Screening Tests Part 2: Mammograms and Breast Cancer Screening.


Nothing is more controversial and yet so established as breast cancer screening through mammograms. As we begin to discuss the risks and benefits of screening, it is always best to start with mammography because it is illustrative of the complexity and uncertainty that beset most screening tests. A recent Danish study fueled the controversy by showing that one out of three women treated for breast cancer detected by mammography did not need the treatment that they received. In other words, the breast cancer would not have killed them if left alone. Researchers like H. Gilbert Welch at Dartmouth have cited similar numbers, showing that 20% of breast cancers may regress even without treatment, and in a New York Times article stating that 3-14 women out of 1000 who receive mammograms are treated unnecessarily due to false positives . Groups such as radiology societies argue that mammography is life saving and that the over-treatment ascribed to them is hyperbole. They often site a 20% reduction in breast cancer death among women who obtain annual mammograms.

As is often the case with screening, the truth overlaps both sides of the debate: there is risk and benefit, and each individual, with the help of a medical professional and accurate data, must decide his/her own comfort level with the testing. Of note, Medicare’s quality indicators insist that all women between the age of 50-75 get a mammogram at least every two years, and if they do not then their primary care doctor will be financially penalized through the new “quality and value” report care that will determine a substantial part of physician pay starting in 2017. Unfortunately, as with all screening tests, Medicare’s mandate fails to acknowledge the uncertainty of this and many other tests, and thus dissuades a woman from making a decision that is best for her, while discouraging doctors from discussing risks and benefits.

If you have not read it already, it is worth spending 3 minutes looking at Jay Hancock’s article in Kaiser Health News and the accompanying video that describes how BRCTs can simplify decisions about breast cancer screening. In fact, the 20% reduction in death cited by mammography advocates (a misleading relative number) translates to mean that out of 1000 women who have lifetime screening, one will avert a breast cancer death, as shown in the BRCT at the top of this article. That number is higher for people at increased risk of breast cancer (such as those with a strong family history), but drops lower as people age. With minor fluctuations, that number has been consistent among most studies. Thus, when deciding whether to get a mammogram, the benefit of 1/1000 should be considered and then individualized to each patient’s particular circumstances by her doctor. In most cases 999/1000 people (99.9%) will derive no benefit from annual mammography.

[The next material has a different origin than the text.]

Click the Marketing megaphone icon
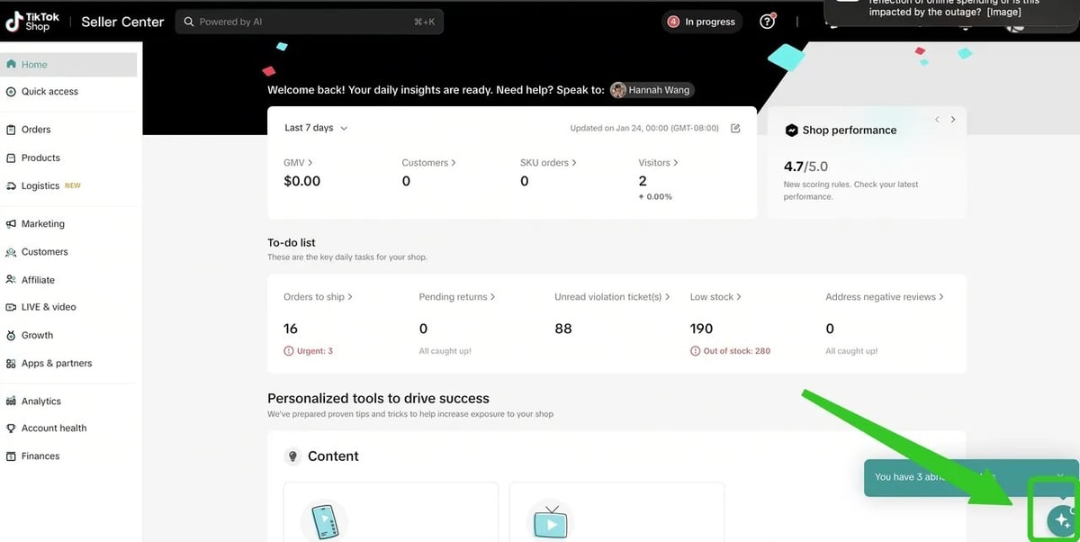This screenshot has height=542, width=1080. (x=11, y=223)
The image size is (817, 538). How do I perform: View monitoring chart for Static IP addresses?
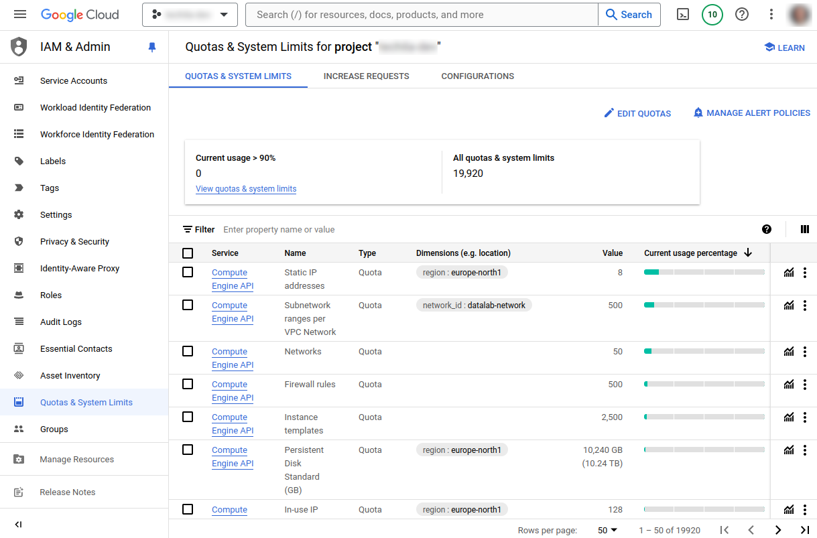[789, 273]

What is the risk? There is a very high rate of false positive mammograms that lead to unnecessary tests and treatments in people without cancer, as well as true positives (as the above quoted Danish study and others demonstrate) that find cancers that would have been harmless if left alone. As with all cancer tests, the false positive rate and the incidence of harmless cancers that are discovered need to be considered by any patient who is going to engage in the screening process. We will see with PSA testing how important those determinations are.

Currently, according to the most robust studies and independent health data sites such as Cochrane and the US Preventive Services Task Force, approximately 500/1000 people who undergo lifetime mammography screening will have at least one false positive test. That means that out of 1000 people who undergo lifetime screening mammograms, 500 of them will be told at least once that their mammogram is abnormal and could be indicative of cancer. In most cases, those women will be called back for additional testing and found to be cancer-free. 64 woman out of 1000 screened will have at least one biopsy during their lives (see BRCT to the left) due to a false positive read, and 10 out of 1000 screened women will have treatment for cancers that either they do not have or would not have harmed them. False positives and unnecessary biopsies can cause stress; unnecessary biopsies and treatments can cause harm. It is estimated that the cost to insurances like Medicare for false positive mammograms exceeds $4 billion a year.

Ultimately the risks and benefits of mammograms to individual patients, to the insurance industry, and to women’s health are not clear. Each patient along with her doctor should assess her willingness to accept the inherent uncertainty of screening. Similarly, insurance companies may want to reconsider compelling doctors to order these tests, when there is very little evidence that they confer high value and save the system money. Rather than grade doctors using clinical guidelines that assess performance on the very nebulous contention that all women must get mammograms for their wellbeing, such guidelines would be more helpful if they encouraged shared decision making using tools such as BRCTs. As with most screening tests, mammograms are best assessed using easily understood and accurate information, and there is no right answer as to whether the test’s merits or flaws are more compelling to each woman.